After constructing the training data, it is necessary to train a conventional sequence annotation model. The author input ELMo to train a two-layer LSTM model, and then calculate the probability of each position being selected.

2.Bottom-Up Copy Attention

The author finds that encoder works better with native code. Therefore, during the training phase, train the Pointer-Generator Model and content selector respectively. In the inference stage, the selection probability of all tokens in the source q1:nq_{1:n} Q1 :n is calculated first, and then it is used to influence the copy probability in the copy model, so that the tokens that are not selected will not be copied. Let ajia^i_jaji represent the copy probability of iword in source in step J, and the adjusted probability is, where ϵ\epsilonϵ is a threshold value between 0.1 and 0.2:

Notice here that since the adjusted probability distribution is no longer correct, it needs to be normalized again.

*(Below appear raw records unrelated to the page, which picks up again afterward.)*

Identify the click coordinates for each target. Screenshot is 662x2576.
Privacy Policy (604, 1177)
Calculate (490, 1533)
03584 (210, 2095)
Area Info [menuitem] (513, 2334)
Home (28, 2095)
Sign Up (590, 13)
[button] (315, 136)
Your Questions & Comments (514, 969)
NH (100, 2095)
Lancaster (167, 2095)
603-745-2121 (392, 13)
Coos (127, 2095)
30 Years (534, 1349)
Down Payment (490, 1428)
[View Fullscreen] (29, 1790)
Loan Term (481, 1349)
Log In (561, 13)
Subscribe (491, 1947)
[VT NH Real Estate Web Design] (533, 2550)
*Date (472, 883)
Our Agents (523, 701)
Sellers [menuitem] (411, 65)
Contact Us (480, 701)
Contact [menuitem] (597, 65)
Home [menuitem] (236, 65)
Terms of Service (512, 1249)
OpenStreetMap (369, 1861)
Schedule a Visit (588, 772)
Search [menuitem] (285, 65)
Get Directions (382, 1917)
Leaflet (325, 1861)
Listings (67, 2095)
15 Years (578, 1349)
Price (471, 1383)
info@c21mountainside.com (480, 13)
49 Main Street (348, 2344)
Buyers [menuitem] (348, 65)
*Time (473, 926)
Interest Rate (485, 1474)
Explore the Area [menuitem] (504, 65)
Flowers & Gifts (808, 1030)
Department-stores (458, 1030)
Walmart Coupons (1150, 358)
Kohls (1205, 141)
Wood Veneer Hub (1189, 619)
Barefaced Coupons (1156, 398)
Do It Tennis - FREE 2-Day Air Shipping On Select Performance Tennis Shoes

3. The End – to – End solution

The “two-step” approach is simple and effective, but the author tries to train in a model, assuming that the standard copy model can be trained in conjunction with the content selection period. The authors set three models:

  1. Only the mask.
  2. Multitask. A shared encoder is used to train both the sequence annotation task and the text summarization task. But it is still a “two-step” strategy in the forecasting phase.
  3. Cross training. During training, the copy probability ajia^i_jaji is directly multiplied by the selection probability QIq_iQi.

4. The reasoning stage

There are two main problems with the current generation network of long documents: 1. 2. Repeat words. The author introduces two penalties into the score function: Length penalty LP (Lengthpenalty) LP (lengthpenalty) and coveragepenalty CP (Covera penalty) CP (coverage) Penalty) cp (coveragepenalty). S (x, y) = log ⁡ p (y) ∣ x/lp (x) + cp (x; y)s(x,y) = \log{p(y|x)}/lp(x) + cp(x; Y) s (x, y) = logp (y ∣ x)/lp (x) + cp (x; y)

Among them, the length penalty
l p ( l e n g t h p e n a l t y ) lp (length penalty)
This is to encourage longer sequences that need to be taken into account in the Beam search phase.

Cp (Coveragepenalty) CP (Coverage Penalty) is used to prevent excessive duplication. The author introduces a new method:

4. Result analysis

Experiments on CNN-DM, shown above:

  1. The authors design end-to-end schemes and none of them work.
  2. The “two-step” bottom-up method proposed in this paper significantly improves the results.
  3. The model using cross entropy training is better than that using reinforcement learning training.

The above image shows the training results of the content selector. Experimental results show that only a small number of sentences, more than 1000, can achieve good results.

The above figure is based on the original Point-generator model and tested the effects of three punishment strategies in the Inference stage. It can be found that all three punishments are very effective and three indicators are improved at the same time. It also shows that the original Point-generator model can solve the text summarization problem well, and it would be better to add some processing in the prediction phase!

5. Innovation or contribution

  1. This paper presents a simple but effective methodContent selection modelTo deal with the text summary problem.
  2. The authors found that the two-step bottom-up approach was more effective.
  3. The method proposed by the authors is very data-dependent and can be migrated to other data sets easily.
  4. The authors introduce two punishment strategies that have proved very effective.

6. Personal thinking

The basic model of this paper is pointer-generator Network, which is a very practical improvement. There are three main points to consider:

  1. Use a bottom-up mentality and a “two go” strategy
  2. Adding length penalty in beam-search phase can generate longer and richer result sequence.
  3. The new coverage penalty deals with duplication.